NC Ankeny showed assuming Riemann Hypothesis the least quadratic non residue( let it be '$r$') modulo some prime $p$ to be $O(\log^2 p)$. It is easy to see that $r$ is a prime.

I have following questions

1. Can we determine for which prime $p$ the least quadratic non-residue(lqnr) is $3 \bmod 4$.
2. (This is a weaker question) Can we find any prime non residue which is congruent to $3 \bmod 4$
3. Can we lower bound number of prime non-residue.(Anything better than constant would be interesting).

Note that everywhere I want non-residue $< p$.

Some experimental results are :

for $p=1\bmod 16$ the probability(experimental) of lqnr is $172/241$.

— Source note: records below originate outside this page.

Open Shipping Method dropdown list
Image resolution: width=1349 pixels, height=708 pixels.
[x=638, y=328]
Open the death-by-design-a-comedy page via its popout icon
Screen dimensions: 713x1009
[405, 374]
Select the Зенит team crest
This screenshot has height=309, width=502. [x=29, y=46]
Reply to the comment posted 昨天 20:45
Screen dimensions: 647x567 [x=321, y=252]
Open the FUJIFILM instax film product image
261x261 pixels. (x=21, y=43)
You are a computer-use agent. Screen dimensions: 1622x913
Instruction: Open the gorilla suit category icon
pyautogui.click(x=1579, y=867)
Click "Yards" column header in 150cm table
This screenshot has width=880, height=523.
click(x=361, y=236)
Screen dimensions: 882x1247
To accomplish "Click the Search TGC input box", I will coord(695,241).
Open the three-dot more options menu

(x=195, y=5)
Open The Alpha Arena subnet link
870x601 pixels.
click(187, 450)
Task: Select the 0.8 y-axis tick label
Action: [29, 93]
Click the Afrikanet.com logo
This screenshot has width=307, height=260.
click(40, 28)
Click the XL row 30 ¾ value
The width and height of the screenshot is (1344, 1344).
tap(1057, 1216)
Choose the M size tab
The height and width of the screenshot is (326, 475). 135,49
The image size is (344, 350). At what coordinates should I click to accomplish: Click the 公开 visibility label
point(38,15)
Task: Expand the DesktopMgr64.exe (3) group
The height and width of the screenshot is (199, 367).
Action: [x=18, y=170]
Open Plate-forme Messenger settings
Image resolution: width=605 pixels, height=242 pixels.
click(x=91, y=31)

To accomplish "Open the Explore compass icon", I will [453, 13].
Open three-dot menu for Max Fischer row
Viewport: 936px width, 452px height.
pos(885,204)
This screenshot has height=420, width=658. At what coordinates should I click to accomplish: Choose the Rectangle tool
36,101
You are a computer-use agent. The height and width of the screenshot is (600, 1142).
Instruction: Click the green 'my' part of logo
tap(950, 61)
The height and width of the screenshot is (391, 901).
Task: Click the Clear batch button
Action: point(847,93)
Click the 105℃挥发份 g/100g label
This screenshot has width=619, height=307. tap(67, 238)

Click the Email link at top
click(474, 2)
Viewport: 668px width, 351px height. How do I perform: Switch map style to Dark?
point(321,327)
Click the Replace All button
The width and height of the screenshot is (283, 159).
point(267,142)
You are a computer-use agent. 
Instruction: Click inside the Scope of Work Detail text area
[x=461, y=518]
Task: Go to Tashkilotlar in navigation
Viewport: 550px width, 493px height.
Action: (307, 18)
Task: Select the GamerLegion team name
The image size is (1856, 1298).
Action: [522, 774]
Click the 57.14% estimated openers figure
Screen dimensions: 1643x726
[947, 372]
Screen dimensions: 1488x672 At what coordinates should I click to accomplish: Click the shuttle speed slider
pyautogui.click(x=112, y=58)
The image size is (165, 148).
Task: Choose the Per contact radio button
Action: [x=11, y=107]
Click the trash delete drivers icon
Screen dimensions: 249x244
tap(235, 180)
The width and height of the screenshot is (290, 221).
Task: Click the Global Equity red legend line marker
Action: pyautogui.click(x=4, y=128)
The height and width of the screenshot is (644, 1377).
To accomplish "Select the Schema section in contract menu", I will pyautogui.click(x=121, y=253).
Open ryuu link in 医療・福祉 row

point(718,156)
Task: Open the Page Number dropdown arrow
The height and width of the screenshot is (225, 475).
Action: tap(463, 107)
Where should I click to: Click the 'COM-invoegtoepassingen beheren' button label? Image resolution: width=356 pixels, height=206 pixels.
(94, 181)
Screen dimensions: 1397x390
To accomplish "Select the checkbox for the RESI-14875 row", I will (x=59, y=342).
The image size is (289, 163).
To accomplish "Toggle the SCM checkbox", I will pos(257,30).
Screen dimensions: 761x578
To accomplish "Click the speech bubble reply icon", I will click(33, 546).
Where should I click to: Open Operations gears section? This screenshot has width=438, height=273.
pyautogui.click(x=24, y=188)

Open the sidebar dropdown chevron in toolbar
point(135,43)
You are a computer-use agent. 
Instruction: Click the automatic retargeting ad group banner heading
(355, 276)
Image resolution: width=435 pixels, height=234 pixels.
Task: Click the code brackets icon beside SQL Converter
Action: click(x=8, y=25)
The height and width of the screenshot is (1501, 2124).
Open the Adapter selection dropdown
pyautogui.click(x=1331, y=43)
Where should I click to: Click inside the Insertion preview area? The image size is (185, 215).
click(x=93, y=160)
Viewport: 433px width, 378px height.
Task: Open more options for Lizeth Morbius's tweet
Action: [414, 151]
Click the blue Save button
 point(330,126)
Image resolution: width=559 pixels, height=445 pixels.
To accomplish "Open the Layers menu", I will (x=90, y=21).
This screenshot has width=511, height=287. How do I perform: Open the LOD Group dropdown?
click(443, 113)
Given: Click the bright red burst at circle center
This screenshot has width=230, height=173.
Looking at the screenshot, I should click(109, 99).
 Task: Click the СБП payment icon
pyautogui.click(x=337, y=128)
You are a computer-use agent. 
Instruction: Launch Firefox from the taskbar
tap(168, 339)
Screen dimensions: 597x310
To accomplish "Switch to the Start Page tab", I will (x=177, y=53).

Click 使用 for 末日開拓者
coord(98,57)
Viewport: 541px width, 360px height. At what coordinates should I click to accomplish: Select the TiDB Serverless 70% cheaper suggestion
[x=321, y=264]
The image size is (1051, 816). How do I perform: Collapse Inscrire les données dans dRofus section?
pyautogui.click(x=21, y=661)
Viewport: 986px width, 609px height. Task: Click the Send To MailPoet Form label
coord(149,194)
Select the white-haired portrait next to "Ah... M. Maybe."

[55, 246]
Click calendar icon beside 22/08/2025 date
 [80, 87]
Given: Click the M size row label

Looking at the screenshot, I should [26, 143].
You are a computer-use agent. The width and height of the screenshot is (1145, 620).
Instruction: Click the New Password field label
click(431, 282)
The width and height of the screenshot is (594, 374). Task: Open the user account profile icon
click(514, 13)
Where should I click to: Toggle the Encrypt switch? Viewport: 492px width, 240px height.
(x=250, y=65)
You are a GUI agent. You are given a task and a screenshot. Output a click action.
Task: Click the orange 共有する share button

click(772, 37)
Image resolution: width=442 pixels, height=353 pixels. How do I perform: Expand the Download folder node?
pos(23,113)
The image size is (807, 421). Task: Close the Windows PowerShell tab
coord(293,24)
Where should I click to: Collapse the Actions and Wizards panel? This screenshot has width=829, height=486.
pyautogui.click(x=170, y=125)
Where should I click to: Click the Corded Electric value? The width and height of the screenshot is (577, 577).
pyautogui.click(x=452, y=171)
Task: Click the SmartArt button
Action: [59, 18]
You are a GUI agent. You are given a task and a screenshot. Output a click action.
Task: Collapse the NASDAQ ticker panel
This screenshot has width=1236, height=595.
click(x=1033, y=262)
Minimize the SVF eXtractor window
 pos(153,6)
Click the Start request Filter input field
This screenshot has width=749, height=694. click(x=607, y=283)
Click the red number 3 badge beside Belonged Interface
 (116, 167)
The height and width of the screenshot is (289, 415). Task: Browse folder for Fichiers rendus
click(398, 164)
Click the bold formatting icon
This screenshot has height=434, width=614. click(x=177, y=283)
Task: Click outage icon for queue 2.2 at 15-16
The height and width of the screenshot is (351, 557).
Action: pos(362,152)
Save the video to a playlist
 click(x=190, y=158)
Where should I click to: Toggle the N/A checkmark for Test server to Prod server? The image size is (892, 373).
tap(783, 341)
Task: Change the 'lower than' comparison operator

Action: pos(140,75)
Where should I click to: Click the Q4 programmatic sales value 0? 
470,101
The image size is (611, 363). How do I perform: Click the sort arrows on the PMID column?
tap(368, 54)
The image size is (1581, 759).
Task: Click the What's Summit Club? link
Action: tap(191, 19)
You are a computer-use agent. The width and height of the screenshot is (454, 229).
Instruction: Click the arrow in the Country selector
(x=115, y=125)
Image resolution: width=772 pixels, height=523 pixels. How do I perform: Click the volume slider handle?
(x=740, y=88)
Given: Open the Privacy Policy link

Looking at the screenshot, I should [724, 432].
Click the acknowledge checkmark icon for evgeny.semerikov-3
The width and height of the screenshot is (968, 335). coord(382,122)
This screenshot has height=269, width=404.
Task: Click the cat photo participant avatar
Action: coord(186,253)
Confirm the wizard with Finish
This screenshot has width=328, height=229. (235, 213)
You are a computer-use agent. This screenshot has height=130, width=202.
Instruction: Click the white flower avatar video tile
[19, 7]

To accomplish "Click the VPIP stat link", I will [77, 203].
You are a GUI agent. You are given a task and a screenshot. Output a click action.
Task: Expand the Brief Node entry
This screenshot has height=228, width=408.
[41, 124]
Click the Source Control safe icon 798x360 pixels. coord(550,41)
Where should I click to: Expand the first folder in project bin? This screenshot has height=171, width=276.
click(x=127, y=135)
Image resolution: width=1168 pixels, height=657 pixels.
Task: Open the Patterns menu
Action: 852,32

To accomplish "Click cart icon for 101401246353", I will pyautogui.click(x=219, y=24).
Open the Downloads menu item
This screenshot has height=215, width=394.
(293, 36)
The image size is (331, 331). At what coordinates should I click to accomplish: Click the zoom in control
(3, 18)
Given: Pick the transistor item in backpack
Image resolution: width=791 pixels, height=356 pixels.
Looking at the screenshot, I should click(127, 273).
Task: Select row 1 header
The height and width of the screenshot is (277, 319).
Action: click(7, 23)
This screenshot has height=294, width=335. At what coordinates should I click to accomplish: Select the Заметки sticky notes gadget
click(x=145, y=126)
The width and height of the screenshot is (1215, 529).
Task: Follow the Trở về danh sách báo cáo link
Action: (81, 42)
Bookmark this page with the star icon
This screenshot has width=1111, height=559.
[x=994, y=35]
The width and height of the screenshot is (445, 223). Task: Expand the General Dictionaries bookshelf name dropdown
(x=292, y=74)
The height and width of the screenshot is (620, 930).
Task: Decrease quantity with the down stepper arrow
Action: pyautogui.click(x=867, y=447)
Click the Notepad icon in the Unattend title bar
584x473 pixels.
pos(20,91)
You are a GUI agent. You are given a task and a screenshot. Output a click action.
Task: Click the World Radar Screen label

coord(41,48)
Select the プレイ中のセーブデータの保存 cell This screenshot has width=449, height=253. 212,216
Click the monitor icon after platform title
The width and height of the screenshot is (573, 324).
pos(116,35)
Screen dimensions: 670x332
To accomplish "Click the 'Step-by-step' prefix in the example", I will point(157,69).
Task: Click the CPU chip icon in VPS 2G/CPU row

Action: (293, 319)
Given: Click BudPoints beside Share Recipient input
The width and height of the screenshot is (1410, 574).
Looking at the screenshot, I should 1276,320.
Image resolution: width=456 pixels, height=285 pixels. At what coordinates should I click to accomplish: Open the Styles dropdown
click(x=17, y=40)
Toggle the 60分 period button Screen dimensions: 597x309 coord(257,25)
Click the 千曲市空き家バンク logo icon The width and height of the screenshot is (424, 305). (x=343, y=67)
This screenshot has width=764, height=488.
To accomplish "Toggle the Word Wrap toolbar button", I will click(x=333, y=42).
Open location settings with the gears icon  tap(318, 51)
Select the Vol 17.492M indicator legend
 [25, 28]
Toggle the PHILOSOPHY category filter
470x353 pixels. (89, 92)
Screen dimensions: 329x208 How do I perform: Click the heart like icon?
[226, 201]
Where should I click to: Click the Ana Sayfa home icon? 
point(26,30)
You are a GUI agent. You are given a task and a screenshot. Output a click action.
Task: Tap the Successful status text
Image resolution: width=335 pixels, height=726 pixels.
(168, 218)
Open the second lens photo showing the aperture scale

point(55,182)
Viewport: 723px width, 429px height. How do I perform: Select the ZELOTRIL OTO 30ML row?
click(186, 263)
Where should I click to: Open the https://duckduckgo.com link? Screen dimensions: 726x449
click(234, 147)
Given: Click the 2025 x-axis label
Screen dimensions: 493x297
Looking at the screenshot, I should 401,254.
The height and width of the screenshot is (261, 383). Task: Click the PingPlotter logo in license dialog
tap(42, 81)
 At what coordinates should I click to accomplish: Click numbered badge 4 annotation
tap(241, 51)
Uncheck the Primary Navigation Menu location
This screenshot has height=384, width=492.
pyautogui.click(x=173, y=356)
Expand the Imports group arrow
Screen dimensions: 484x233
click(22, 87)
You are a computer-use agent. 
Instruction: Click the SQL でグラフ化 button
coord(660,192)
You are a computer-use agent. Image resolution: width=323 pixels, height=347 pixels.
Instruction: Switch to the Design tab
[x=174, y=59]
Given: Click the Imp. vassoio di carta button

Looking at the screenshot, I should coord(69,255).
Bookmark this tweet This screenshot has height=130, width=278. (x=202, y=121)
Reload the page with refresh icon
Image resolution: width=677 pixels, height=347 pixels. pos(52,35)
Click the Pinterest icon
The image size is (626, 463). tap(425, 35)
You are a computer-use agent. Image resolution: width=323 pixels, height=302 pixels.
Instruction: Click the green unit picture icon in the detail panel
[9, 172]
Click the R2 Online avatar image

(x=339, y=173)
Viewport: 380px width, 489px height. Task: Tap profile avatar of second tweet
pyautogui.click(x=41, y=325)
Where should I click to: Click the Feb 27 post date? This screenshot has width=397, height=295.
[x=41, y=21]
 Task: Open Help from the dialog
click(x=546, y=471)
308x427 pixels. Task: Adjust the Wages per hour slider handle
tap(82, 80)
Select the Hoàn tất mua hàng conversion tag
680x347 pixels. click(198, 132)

for $p=1\bmod 32$ the probability(experimental) of lqnr is $75/110.$

for $p=1\bmod 64$ the probability(experimental) of lqnr is $107/156.$

• You should include the stackexchange link: math.stackexchange.com/questions/1861216/… Jul 16, 2016 at 13:12
• @NickS How will it benefit the question ? Or you are saying put question on only one platform.
– xyz
Jul 16, 2016 at 15:18
• Jul 16, 2016 at 15:24
• @NickS thanks I have deleted it from there.
– xyz
Jul 16, 2016 at 15:28
• For problem 2, see Theorem 1 of pollack.uga.edu/gica4.pdf Feb 27, 2018 at 5:10

2) Of course we can. Choose any non-residue $a$ and consider any prime congruent to $a$ modulo $p$ and to 3 modulo 4, such prime exists by Dirichlet theorem on primes in arithmetic progressions (with difference $4p$ in our case.)